Source : reddit r/povertyfinance (traduit de l’anglais)

Conclusion : la réindustrialisation de l’Amérique, une question existentielle

On le comprend en creux, tout le problème de l’Amérique découle aujourd’hui de sa désindustrialisation. Les emplois détruits ont été remplacés par des emplois de service, le plus souvent de mauvaise qualité et sous-payés, condamnant les travailleurs américains à voir leur niveau de vie baisser et à travailler dans des emplois pour lesquels ils sont surqualifiés.

Le libre-échange que les États-Unis ont porté a produit exactement les effets attendus : les entreprises de secteurs « non compétitifs » ont fait faillite ou sont parties ailleurs ; ne restent debout que les deux secteurs pour lesquels l’Amérique a un avantage comparatif dans la mondialisation : la finance et la tech.
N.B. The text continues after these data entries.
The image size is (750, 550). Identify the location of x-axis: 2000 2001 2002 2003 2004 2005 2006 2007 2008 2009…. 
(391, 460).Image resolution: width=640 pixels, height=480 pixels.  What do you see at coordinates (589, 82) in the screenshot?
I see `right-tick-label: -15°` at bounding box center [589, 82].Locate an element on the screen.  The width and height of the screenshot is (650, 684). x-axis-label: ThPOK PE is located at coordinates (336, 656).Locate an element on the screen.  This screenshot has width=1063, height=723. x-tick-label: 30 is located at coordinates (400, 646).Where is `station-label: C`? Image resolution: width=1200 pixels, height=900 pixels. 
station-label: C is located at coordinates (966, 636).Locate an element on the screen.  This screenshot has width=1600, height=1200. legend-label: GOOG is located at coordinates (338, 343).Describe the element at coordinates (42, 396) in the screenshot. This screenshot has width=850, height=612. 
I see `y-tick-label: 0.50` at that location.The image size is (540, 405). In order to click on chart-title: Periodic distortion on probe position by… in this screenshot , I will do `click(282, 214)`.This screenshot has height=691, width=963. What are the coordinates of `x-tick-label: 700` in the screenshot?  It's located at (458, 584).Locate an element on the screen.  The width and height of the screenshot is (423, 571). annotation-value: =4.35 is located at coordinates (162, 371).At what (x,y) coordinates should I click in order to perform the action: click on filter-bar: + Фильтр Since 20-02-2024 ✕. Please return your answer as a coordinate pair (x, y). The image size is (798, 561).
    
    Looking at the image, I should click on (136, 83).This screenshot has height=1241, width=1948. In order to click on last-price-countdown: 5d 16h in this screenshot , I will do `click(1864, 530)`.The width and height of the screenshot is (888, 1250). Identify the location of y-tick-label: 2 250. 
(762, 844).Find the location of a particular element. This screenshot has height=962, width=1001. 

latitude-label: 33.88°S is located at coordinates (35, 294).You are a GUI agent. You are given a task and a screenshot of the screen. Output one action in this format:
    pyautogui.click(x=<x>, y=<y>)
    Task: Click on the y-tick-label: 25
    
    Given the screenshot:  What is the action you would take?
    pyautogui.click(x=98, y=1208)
Le problème, c’est que ces deux secteurs ne peuvent à eux seuls employer tous ceux qui étaient autrefois dans l’industrie et aujourd’hui dans les services.

Sans ce portrait (évidemment non exhaustif), on ne peut comprendre le besoin vital de l’Amérique de recréer des emplois dans l'industrie, c'est-à-dire des emplois réels, productifs et de qualité.

Et sans cela, on ne peut comprendre l’élection d’un Donald Trump, qui s’est faite sur la question de la réindustrialisation du pays et la réduction de l’inflation, ou encore de celle récente de Zohran Mamdani à New York, qui s’est faite sur des enjeux de politiques sociales pour soulager les budgets des ménages.

Le coût de la vie est en effet de très loin le déterminant principal du vote pour les prochaines élections du Congrès américain, selon un sondage Reuters/Ipsos d’octobre 2025, loin devant l’immigration et l’insécurité. Parmi les dépenses qui préoccupent le plus les Américains et qu’ils voudraient voir traiter par le Congrès figurent en première place les dépenses de santé, suivies des dépenses alimentaires et de celles de logement.

Une question s’impose concernant le destin de l’Amérique : la politique pourra-t-elle reprendre le contrôle sur l’économie ou bien le système américain s’effondrera-t-il sous le poids de ses contradictions comme l’URSS en son temps ? Seul l’avenir nous le dira.